Even with some showers, Green Country is still running dry and that puts a strain on water usage.
Right now, Claremore is under a voluntary water rationing.
So, will Tulsa have to follow suit?
Last summer Tulsa was under voluntary rationing after the city lost a few of its larger water lines to the intense heat.
So far this year, the city hasn't experienced any major issues and said it's keeping up with the demand for water.
The grass is green and freshly cut at Erik Testa's home in Tulsa.
He spent Thursday helping his mom with yard work, a chore he's gotten used to over the summer.
"We water once a week, we mow once a week," Testa said.
And while keeping a green lawn is important, Testa said he's always mindful of how much water he's using.
"We just try to make it quick and make sure it just gets enough of what it needs. We don't want to over-water it because we don't want to waste any," Testa said.
Bob Brownwood, with Tulsa Public Works said, more and more, Tulsans must be getting that same message.
"Compared to last year, we're about right at average, maybe a little bit more than average, than we have done the last five years," Brownwood said.
Average is about 165 million gallons of water.
The public works facility would have to push out 197 million gallons for two consecutive days before asking residents to voluntarily ration water use.
This year, the plant pushed out its max amount of water on Monday, at nearly 190 million gallons.

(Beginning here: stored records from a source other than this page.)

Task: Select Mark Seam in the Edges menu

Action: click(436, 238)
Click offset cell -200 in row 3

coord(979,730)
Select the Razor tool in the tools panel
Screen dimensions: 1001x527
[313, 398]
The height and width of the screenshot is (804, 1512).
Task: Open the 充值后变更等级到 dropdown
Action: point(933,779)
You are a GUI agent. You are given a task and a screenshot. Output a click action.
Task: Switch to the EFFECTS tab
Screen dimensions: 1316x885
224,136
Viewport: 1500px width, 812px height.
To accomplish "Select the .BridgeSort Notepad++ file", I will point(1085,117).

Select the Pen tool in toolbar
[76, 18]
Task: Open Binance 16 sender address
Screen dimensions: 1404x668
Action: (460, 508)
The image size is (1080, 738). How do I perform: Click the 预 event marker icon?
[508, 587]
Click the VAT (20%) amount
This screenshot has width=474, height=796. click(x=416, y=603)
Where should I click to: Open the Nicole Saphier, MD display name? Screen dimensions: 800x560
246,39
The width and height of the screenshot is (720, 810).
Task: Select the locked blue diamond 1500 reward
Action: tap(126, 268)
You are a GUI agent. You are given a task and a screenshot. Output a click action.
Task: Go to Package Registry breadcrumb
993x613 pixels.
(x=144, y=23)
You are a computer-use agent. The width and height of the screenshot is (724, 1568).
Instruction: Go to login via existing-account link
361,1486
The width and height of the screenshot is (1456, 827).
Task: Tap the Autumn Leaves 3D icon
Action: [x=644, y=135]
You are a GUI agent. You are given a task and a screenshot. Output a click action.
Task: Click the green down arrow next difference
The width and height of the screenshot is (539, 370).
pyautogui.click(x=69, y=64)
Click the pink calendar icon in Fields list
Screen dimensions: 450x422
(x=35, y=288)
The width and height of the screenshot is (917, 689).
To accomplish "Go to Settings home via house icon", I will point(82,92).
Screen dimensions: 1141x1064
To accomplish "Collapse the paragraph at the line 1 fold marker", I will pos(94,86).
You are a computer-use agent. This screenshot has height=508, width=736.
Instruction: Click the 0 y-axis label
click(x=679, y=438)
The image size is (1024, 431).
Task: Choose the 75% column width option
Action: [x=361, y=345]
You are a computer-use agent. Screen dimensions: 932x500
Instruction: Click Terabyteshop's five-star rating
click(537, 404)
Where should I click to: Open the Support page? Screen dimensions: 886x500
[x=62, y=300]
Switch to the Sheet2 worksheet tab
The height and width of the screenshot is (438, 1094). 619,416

"We got hit really hard in the morning with a lot of demands, but after that we were able to turn some of our pumps off and slow down our system a bit," Brownwood said.
For the most part, Brownwood said there's no cause for concern, as long as residents, like Testa, continue to watch and use their water wisely.
"If everyone just watched the water and what they did with it, we'd be all right," Testa said.
Everyone can play a small part in conserving an entire city's water.
Brownwood said Tulsa has not issued a mandatory water rationing order in at least 10 years.